Adaptive optimization

Beyond improvements that arrive when you update your deployment, Anyray can learn from your org's own traffic and improve its strategy pipeline on the fly — reordering and retuning strategies, adapting the router, and tuning the cache to your workload. It is opt-in and off by default, and every self-applied change is quality-gated with automatic rollback.
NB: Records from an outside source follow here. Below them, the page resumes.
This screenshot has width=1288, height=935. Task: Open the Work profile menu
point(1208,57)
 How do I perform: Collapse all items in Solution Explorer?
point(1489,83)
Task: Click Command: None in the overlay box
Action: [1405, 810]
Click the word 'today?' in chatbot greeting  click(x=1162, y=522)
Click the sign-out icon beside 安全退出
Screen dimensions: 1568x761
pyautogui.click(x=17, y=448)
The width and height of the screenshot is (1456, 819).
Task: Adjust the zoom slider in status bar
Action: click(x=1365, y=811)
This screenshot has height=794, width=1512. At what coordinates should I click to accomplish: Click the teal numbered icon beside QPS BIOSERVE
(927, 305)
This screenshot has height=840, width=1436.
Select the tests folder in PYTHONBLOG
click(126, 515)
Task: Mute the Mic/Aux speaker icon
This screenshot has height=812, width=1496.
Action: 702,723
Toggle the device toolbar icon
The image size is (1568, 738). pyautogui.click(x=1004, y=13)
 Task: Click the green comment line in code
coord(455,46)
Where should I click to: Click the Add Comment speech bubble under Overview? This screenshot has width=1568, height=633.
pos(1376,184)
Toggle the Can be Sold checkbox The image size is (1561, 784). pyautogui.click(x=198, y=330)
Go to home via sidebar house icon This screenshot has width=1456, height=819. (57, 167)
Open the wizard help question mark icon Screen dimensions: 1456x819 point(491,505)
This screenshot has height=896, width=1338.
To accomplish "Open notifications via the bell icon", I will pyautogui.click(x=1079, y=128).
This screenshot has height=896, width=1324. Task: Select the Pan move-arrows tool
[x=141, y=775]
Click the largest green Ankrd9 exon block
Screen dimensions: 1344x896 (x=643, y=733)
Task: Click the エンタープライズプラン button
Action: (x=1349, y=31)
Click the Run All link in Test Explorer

:::warning Status: roadmap (not yet implemented) The closed-loop learner described here is planned, not shipping. Some substrate already exists — the content-free spend store, per-request traces, and the runtime-mutable optimizer.config.json — but the learning loop, shadow/replay eval, and the org-admin opt-in switch are not built yet. This page documents the intended design so it can be reviewed; nothing here is live. :::

Two kinds of improvement

① New capability arrives when you update your self-hosted deployment
new Anyray image ──(docker compose pull && up -d)──▶ your optimizer

② Your optimizer improves ITSELF from your traffic (this page — roadmap, opt-in)
your own requests + measured savings/quality ──▶ local learner

Because Anyray is self-hosted, there's no vendor pushing changes to you and no CLI: new strategies ship in a new image you pull on your own schedule. Adaptive optimization (the roadmap loop below) decides how to use them best for your org, on-prem.

The closed loop

Everything above runs inside your environment — nothing leaves.

A proposed change is never trusted blindly: it runs on a small canary slice, is measured against a quality gate, and is rolled back automatically if it regresses. Only changes that demonstrably help on your traffic get promoted.

What it learns

MechanismWhat adapts
Auto-tune order & paramsWhich strategies run, their order, and their parameters (e.g. confidence threshold, MAX_TOKENS_CAP) — driven by your measured savings and quality.
Shadow-eval & promoteCandidate pipelines are tried in shadow/replay against real traffic; winners are promoted via canary, and losers never touch a live answer.
Adapt the router/classifierThe model-routing classifier tunes to your org's own request distribution (your prompt mix, your models).
Tune the cacheSemantic-cache similarity thresholds and TTLs adjust to your observed hit-rate and staleness.

Each adaptation respects the strategy's declared quality risk and the global fail-safe — see Safety.

Org-admin control

Adaptive optimization is opt-in, default off. The org admin enables it and sets the guardrails:

adaptive:
enabled: true # admin opt-in (default false)
quality_gate: true # block / auto-rollback any change that regresses
canary_pct: 5 # try each change on 5% of traffic before promoting
  • enabled — master switch; off until the admin turns it on.
  • quality_gate — a self-applied change that fails the gate is discarded and rolled back automatically.
  • canary_pct — how much traffic a candidate change sees before it can be promoted.

See Org Admin → Configure for where this sits, and Operate for reviewing what the learner changed.

Safety: the fail-safe still holds

Learning cannot weaken the core guarantee — the quality gate here is the enforcement arm of Anyray's behavior-preserving principle. Self-applied changes are bounded by the same invariant as everything else: anything uncertain routes to the frontier model, strategies fail open, and a change that regresses quality is rolled back. The worst case of a bad adaptation is "we briefly saved less on a canary slice," never "answers got worse and stayed worse."

Data boundary: it learns on your data, on-prem

The learner reads only local signals — the content-free spend store and traces that already live in your environment — and writes only to your local optimizer config. No prompts, responses, traces, or learned parameters leave your environment — and because Anyray is fully self-hosted, nothing leaves your environment in the first place. This is what makes "Anyray gets better at your costs" compatible with "your data never leaves your environment."